TASK DETAILS:
Return exactly the run of lines that begins at the line containing "The image size is (800, 700)." and ends at the last line of the material below; pictures stay out.
══════
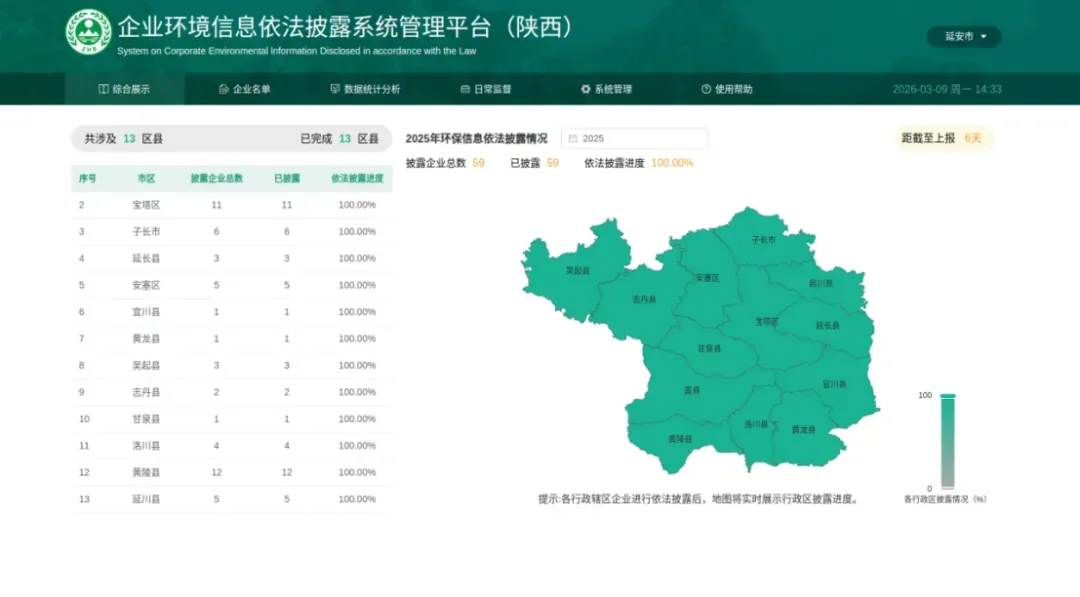1080x597 pixels.
Task: Click the 数据统计分析 chart icon
Action: tap(335, 89)
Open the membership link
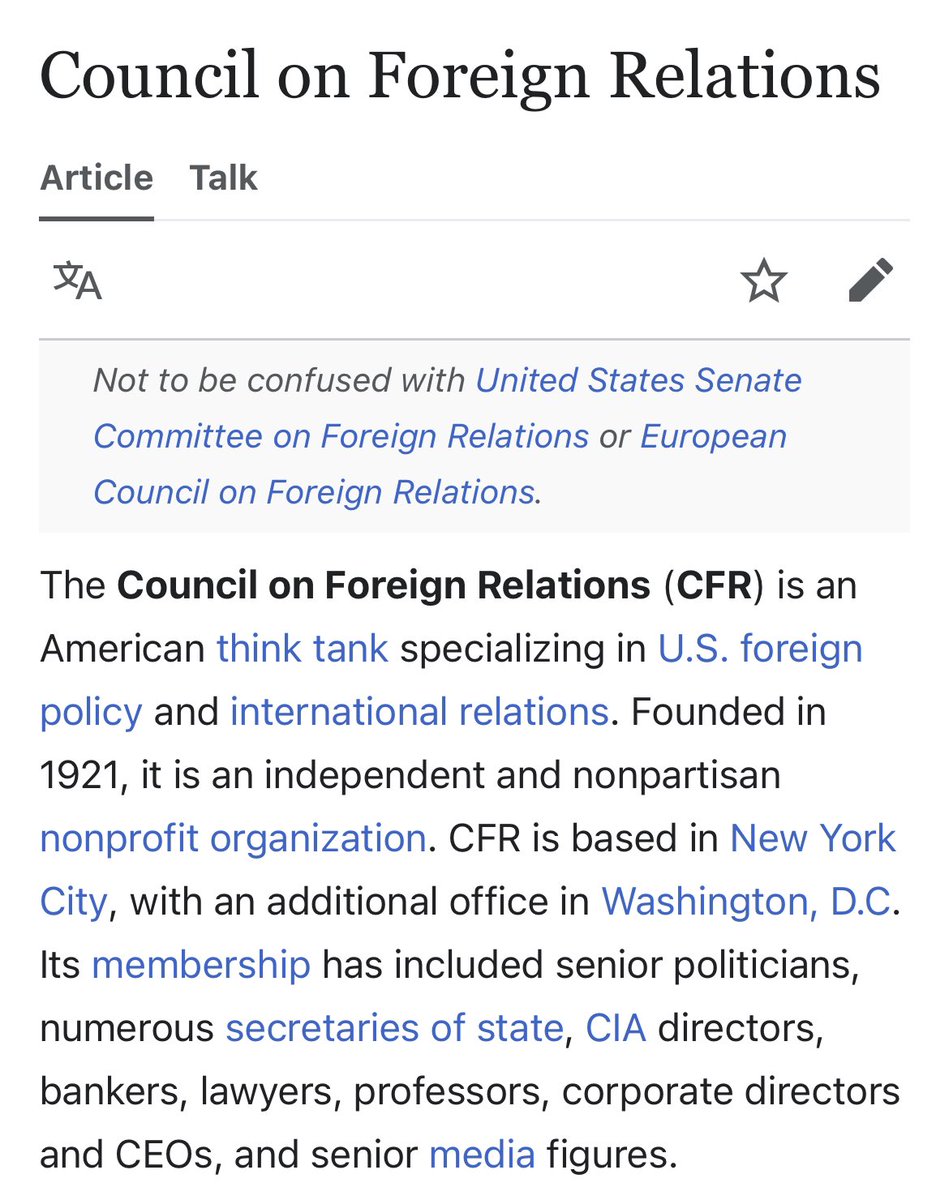The image size is (949, 1200). coord(200,965)
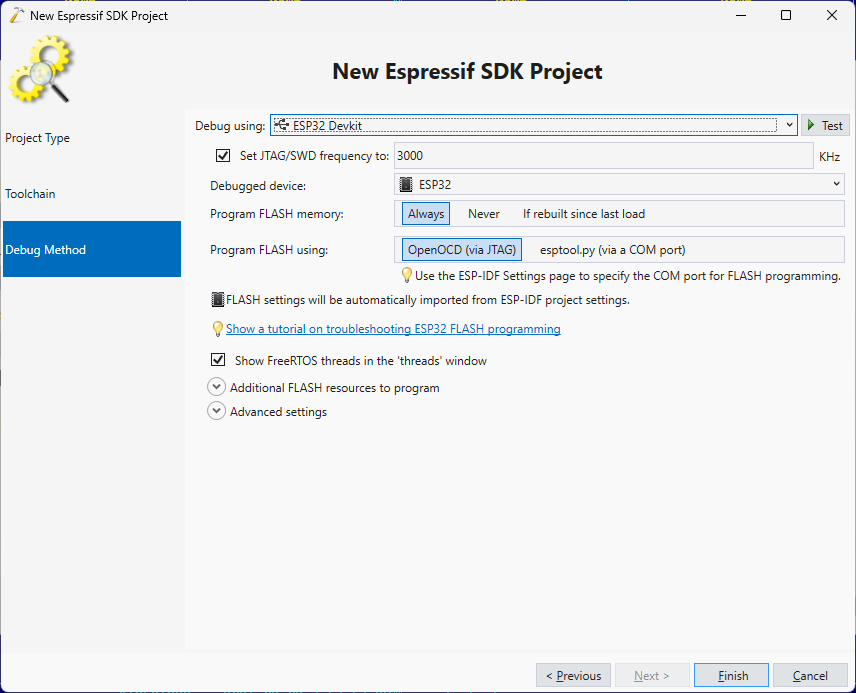The height and width of the screenshot is (693, 856).
Task: Open the troubleshooting ESP32 FLASH programming tutorial link
Action: [x=393, y=329]
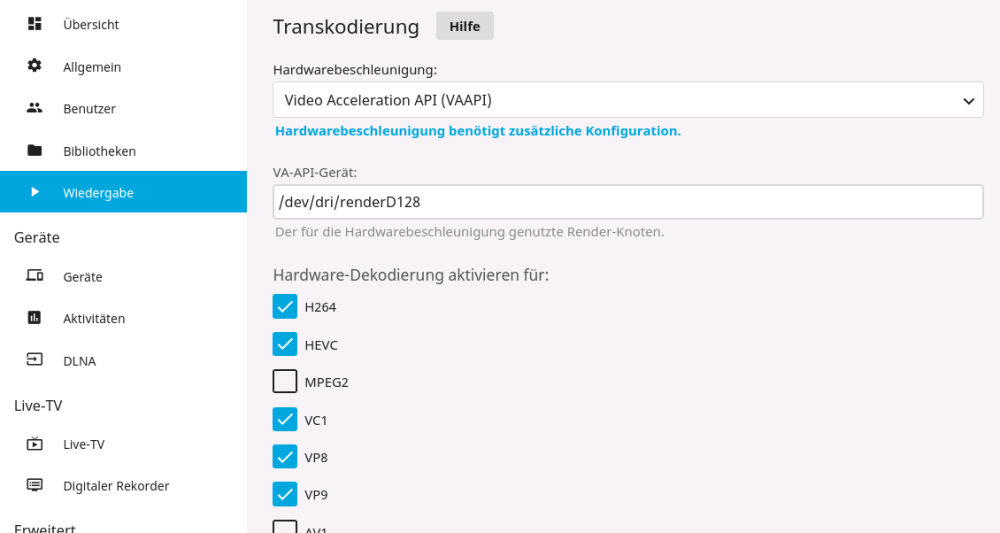Open the additional configuration link for Hardwarebeschleunigung
Viewport: 1000px width, 533px height.
click(478, 131)
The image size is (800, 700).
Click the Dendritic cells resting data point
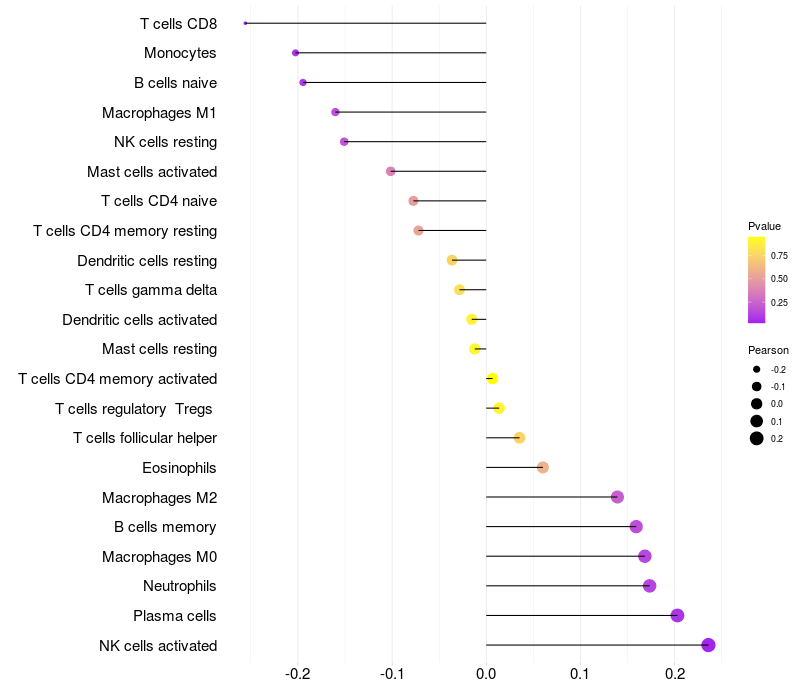pos(452,260)
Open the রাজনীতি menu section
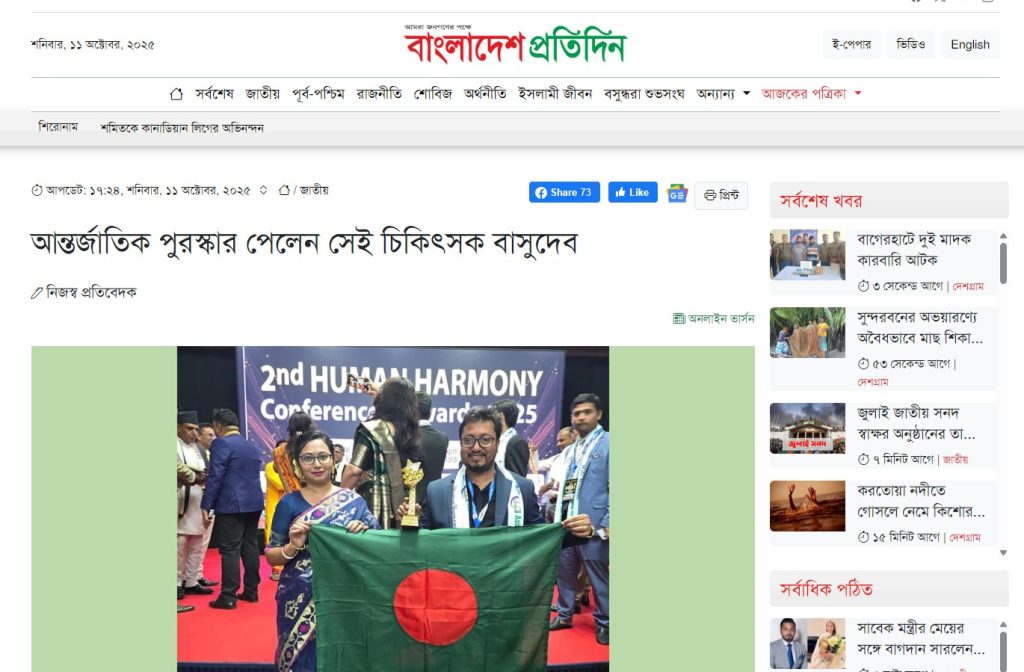This screenshot has height=672, width=1024. click(379, 94)
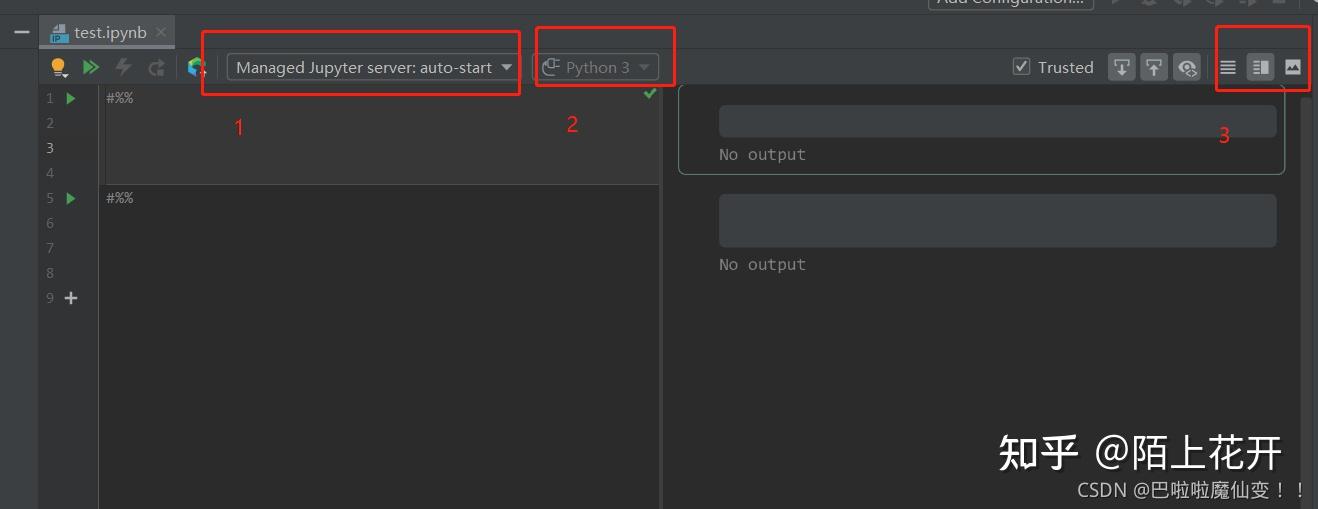Click the move cell down arrow icon
The image size is (1318, 509).
click(1122, 67)
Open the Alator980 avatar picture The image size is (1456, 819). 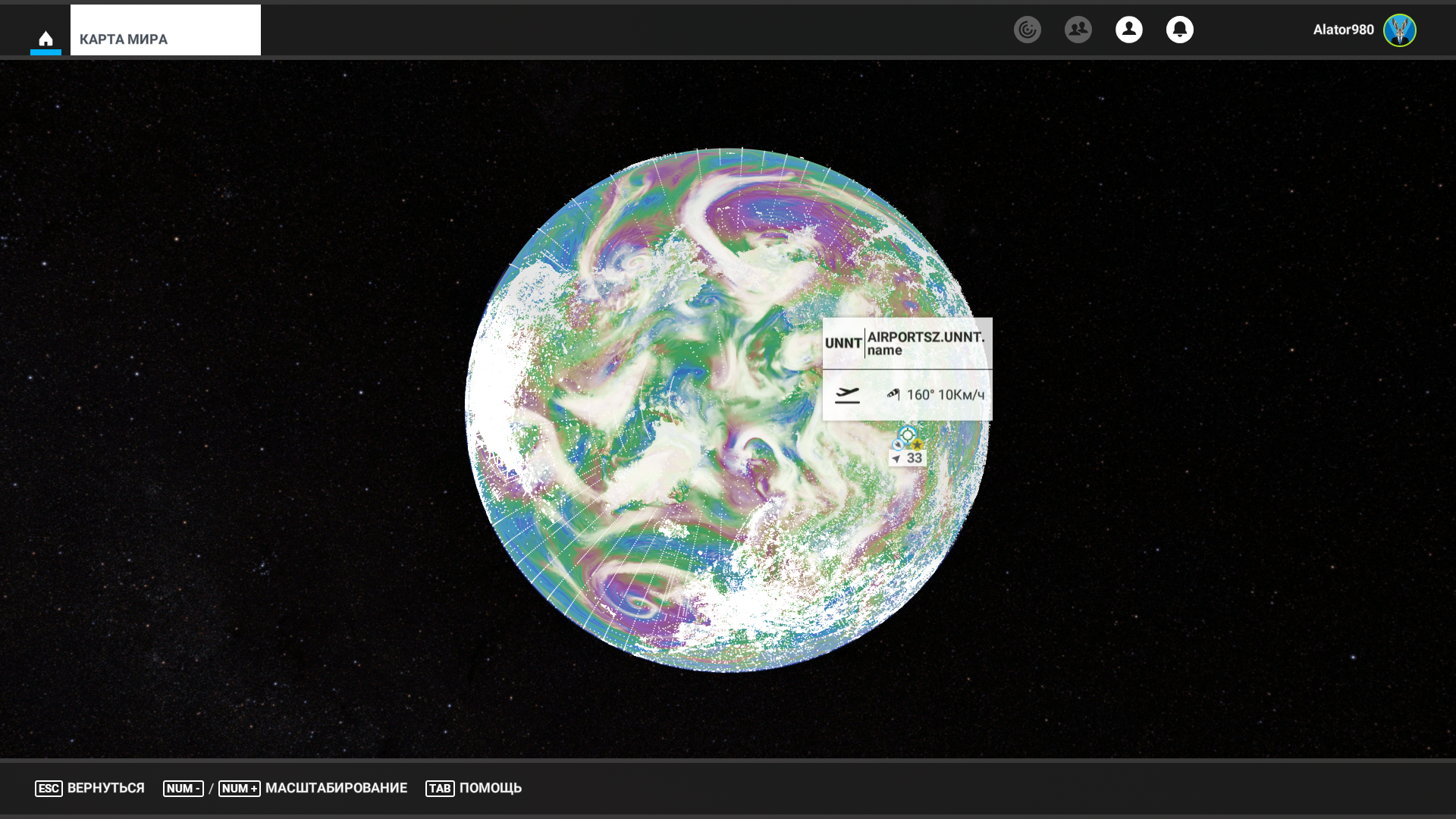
══════
EXPECTED OUTPUT:
The image size is (800, 700).
Click the Dendritic cells resting data point
pos(452,260)
Open the রাজনীতি menu section
This screenshot has height=672, width=1024. click(379, 94)
Click the move cell down arrow icon
The image size is (1318, 509).
click(1122, 67)
Open the Alator980 avatar picture The image size is (1456, 819). 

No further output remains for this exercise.